[Data provided Boundary: Start]

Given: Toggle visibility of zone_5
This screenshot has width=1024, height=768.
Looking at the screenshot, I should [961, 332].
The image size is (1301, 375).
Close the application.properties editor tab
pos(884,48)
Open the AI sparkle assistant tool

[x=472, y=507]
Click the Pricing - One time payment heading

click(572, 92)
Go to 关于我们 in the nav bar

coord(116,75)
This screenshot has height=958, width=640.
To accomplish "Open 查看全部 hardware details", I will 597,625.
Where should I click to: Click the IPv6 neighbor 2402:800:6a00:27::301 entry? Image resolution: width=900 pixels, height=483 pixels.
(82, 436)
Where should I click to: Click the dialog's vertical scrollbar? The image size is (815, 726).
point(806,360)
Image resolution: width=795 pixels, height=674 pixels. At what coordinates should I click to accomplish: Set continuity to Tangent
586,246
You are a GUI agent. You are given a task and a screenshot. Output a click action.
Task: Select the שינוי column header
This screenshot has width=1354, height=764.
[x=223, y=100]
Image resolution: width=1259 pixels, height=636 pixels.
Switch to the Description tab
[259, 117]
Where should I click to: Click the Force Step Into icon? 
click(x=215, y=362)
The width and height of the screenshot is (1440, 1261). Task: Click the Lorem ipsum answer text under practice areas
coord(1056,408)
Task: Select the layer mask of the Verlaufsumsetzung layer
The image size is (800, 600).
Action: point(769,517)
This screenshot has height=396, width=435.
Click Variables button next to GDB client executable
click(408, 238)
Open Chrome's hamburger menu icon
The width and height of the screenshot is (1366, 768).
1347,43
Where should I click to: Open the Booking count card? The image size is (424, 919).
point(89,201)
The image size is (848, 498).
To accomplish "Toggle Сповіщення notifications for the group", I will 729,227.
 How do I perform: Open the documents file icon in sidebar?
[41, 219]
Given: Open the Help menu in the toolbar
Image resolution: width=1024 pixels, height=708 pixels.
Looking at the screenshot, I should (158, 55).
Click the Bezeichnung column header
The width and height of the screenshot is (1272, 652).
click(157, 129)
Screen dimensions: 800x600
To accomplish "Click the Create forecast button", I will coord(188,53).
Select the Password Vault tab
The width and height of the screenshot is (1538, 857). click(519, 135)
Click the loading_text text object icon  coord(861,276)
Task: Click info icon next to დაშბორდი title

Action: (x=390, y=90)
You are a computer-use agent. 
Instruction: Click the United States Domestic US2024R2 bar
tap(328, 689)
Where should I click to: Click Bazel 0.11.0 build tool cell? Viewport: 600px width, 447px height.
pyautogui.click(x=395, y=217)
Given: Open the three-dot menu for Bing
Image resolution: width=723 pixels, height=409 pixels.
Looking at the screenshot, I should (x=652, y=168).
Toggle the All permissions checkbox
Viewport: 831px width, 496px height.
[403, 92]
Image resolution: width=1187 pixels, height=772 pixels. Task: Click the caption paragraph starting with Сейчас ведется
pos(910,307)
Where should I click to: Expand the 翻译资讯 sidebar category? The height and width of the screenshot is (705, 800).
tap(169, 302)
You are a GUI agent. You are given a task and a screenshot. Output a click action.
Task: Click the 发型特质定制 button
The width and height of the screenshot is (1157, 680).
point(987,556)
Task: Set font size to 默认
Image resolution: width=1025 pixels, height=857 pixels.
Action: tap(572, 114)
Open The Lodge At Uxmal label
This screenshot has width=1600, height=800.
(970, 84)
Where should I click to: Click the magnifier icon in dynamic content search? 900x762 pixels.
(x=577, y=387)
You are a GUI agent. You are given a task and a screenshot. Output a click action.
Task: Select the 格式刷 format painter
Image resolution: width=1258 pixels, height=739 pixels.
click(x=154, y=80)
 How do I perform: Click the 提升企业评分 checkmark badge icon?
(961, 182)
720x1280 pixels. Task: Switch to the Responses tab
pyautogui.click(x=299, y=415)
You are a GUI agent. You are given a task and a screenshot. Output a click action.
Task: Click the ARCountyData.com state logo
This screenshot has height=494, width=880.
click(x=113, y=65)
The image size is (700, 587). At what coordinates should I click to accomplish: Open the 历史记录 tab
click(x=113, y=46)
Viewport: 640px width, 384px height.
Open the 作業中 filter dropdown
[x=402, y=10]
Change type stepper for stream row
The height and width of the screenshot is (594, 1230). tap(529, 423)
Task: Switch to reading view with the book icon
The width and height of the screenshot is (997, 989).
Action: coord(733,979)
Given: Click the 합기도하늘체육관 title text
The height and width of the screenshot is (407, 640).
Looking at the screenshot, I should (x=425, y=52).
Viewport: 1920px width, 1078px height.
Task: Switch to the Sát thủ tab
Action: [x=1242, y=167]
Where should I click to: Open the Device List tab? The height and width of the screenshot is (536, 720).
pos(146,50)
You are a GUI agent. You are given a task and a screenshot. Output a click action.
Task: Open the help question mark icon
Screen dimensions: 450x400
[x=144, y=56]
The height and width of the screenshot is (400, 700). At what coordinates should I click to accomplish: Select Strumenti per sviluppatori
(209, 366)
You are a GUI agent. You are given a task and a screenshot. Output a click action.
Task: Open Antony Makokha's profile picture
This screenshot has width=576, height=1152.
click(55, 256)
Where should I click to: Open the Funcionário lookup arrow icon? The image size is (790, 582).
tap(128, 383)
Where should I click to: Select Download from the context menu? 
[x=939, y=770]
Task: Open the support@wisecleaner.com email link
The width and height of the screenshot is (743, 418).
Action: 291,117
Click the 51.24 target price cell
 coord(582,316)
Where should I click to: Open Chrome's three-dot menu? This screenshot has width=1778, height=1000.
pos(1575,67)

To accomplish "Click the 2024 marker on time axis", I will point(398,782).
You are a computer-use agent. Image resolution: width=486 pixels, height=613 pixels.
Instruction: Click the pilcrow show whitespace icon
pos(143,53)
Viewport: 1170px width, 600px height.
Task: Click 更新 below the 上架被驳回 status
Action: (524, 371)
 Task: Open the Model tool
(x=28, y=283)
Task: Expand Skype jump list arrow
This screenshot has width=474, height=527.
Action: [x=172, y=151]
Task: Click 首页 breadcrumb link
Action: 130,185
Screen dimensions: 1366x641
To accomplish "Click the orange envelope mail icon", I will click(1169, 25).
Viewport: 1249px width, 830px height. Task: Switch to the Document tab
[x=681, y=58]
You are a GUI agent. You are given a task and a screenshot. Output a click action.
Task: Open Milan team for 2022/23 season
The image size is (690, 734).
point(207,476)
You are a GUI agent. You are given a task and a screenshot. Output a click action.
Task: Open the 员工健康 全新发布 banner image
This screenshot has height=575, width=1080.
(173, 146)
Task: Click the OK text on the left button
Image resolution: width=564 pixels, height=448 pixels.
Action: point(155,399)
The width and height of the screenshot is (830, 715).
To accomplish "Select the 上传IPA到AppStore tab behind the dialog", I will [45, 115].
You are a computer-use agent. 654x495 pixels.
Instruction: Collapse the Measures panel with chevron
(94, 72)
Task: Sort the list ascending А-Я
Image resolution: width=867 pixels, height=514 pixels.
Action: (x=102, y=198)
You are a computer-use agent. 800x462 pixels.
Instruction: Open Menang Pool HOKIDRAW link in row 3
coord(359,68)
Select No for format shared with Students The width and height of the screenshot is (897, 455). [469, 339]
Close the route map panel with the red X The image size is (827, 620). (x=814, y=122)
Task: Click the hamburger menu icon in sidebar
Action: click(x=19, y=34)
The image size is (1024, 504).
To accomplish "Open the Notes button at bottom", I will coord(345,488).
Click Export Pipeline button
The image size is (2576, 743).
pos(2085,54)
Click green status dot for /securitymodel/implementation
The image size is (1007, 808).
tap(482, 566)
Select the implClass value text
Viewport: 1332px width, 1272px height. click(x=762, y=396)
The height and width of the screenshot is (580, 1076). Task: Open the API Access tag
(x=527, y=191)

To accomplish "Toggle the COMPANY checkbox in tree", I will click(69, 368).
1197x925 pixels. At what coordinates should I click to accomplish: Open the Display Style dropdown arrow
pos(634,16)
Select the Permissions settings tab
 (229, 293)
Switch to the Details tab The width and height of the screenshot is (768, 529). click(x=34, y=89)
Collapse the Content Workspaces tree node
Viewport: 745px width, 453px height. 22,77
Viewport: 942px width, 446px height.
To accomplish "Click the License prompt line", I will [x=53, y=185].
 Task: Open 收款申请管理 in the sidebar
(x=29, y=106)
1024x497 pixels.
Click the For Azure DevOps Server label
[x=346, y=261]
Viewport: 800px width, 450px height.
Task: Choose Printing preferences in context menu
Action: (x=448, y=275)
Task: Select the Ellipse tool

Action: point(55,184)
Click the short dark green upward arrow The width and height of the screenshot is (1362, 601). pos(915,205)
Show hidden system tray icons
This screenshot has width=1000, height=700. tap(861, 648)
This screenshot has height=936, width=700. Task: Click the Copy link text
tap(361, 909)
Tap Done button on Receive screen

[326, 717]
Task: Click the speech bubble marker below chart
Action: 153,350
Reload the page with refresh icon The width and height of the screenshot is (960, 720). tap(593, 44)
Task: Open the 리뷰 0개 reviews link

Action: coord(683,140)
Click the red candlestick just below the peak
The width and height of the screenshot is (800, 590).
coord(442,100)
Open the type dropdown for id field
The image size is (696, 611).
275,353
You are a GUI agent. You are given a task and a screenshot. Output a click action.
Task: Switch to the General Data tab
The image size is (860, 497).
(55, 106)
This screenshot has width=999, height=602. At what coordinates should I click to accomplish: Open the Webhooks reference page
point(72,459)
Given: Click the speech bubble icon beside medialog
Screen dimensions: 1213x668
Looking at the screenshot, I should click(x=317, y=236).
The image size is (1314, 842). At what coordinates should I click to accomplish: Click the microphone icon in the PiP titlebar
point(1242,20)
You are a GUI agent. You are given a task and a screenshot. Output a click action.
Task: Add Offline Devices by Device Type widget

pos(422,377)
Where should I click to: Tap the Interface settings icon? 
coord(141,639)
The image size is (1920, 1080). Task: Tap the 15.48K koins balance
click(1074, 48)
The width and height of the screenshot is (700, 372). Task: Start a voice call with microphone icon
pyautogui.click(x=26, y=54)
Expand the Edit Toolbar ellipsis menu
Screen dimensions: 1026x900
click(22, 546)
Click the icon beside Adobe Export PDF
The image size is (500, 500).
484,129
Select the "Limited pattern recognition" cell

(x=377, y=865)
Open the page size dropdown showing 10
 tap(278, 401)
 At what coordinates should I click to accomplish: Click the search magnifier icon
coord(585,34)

[Data provided Boundary: End]

- **Task details**
Within the records above, each line containing "computer" is to be returned.

- **Task answer**
You are a computer-use agent. 
You are a computer-use agent. Image resolution: width=486 pixels, height=613 pixels.
You are a computer-use agent. 654x495 pixels.
You are a computer-use agent. 800x462 pixels.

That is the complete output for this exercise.